Euro area's growth is also expected to be 0.1%, making the "recovering periphery" story quite unusable by the optimists. At this point I am hoping for bad numbers, because that would be just what is needed ahead of the weekend's G-20 summit.

US October Retail Sales (13:30 GMT): The fall of 0.2% in September’s retail sales were a bit of shocker, but keen observers would note that the monthly rate-of-change has been falling since March, and even with another weak month the time series would remain within the range it has been oscillating in since 2010. Thus it is possible that the consensus expecting an increase of 0.2% could turn out to be overly optimistic.

US Retail

The spread between the US and the euro area’s economic surprise indices has been decreasing, just as I suggested couple of months ago. While there is still more room for the US to keep producing negative surprises and Europe to produce positive surprises, there is only a month or two left for the spread between the two series to revert toward the mean.

Note that positive surprises do not suggest that data is bad or good. A positive surprise can be had even with a terrible data – just as long as expectations are even worse. Even with that caveat, I don't think that the surprise indices will cross anytime soon under the current economic policy stance.

G-20 meeting: The key event after today will be the meeting of the G-20 heads of government in Brisbane, Australia, held on November 15-16, 2014. The discussions will surely concentrate on Europe’s economic woes, and any signs of a political consensus being formed at the meeting would be a positive surprise for the markets.

The International Monetary Fund’s (IMF) note prepared for the meeting called for accommodative monetary policy in the euro area and Japan, and suggested that countries that are worried about high level of asset prices, macroprudential policies should be used in order to prevent premature monetary tightening. Mind you, the full note is good reading to get an overview of the global state of things.

The note also said that countries with high current account surpluses should increase domestic demand, and that countries with “clearly identified needs” and economic slack should increase infrastructure investment. Both of these are clearly targeted towards Germany.

This echoes US treasury secretary Jacob Lew, who earlier this week stated that the current policies in Europe have not achieved growth objectives.

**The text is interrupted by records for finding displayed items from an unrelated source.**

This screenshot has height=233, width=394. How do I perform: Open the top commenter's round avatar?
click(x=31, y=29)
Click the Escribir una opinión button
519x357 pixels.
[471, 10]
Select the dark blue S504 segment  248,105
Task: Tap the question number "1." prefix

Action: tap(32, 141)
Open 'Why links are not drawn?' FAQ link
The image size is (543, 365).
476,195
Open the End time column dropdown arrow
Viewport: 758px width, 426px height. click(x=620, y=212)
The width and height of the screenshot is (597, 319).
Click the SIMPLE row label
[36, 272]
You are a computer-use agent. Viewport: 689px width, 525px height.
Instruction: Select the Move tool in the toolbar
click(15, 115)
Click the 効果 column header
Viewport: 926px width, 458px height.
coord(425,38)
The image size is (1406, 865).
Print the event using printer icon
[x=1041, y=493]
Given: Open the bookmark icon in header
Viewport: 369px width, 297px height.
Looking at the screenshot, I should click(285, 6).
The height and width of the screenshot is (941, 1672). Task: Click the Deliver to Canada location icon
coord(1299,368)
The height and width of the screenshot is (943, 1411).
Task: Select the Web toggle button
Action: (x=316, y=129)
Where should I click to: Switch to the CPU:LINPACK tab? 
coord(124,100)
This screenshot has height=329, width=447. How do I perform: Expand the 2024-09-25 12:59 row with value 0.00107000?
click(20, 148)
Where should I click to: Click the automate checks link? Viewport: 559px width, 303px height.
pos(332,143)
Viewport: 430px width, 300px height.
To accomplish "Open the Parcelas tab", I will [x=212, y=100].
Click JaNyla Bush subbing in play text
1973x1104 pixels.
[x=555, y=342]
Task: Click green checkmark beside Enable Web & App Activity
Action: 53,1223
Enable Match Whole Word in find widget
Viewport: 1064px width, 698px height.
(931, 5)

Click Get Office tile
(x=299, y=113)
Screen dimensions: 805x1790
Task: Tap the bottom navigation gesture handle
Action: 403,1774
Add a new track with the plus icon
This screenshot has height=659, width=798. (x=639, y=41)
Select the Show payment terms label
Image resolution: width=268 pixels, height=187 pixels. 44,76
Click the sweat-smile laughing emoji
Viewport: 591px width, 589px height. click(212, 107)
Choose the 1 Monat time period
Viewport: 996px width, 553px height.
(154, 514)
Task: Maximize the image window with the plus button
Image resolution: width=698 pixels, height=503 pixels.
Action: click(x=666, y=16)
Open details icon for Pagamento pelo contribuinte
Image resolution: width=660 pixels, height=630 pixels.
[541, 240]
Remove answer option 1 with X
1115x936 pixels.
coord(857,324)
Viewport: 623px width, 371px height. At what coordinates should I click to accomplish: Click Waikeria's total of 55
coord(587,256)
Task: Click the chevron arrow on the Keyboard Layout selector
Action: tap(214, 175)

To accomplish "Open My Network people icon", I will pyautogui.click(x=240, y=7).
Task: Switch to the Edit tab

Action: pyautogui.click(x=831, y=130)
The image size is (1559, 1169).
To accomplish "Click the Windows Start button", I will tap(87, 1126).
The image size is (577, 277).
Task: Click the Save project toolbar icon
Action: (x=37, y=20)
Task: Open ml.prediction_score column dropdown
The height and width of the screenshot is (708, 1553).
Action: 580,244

He called for national authorities and other European bodies to act, while commending the European Central Bank’s “forceful steps”. See Bloomberg, Reuters, Financial Times and the US treasury for more.

The markets do not currently have high hopes that the latest version of the euro crisis – non-existent growth with zero inflation, with a threat of a deflationary spiral – will be solved any time soon. While I am not expecting the Germans to budge, it is worth remembering that this would be the perfect time for the markets to be seriously surprised, if something real would come out of the meeting.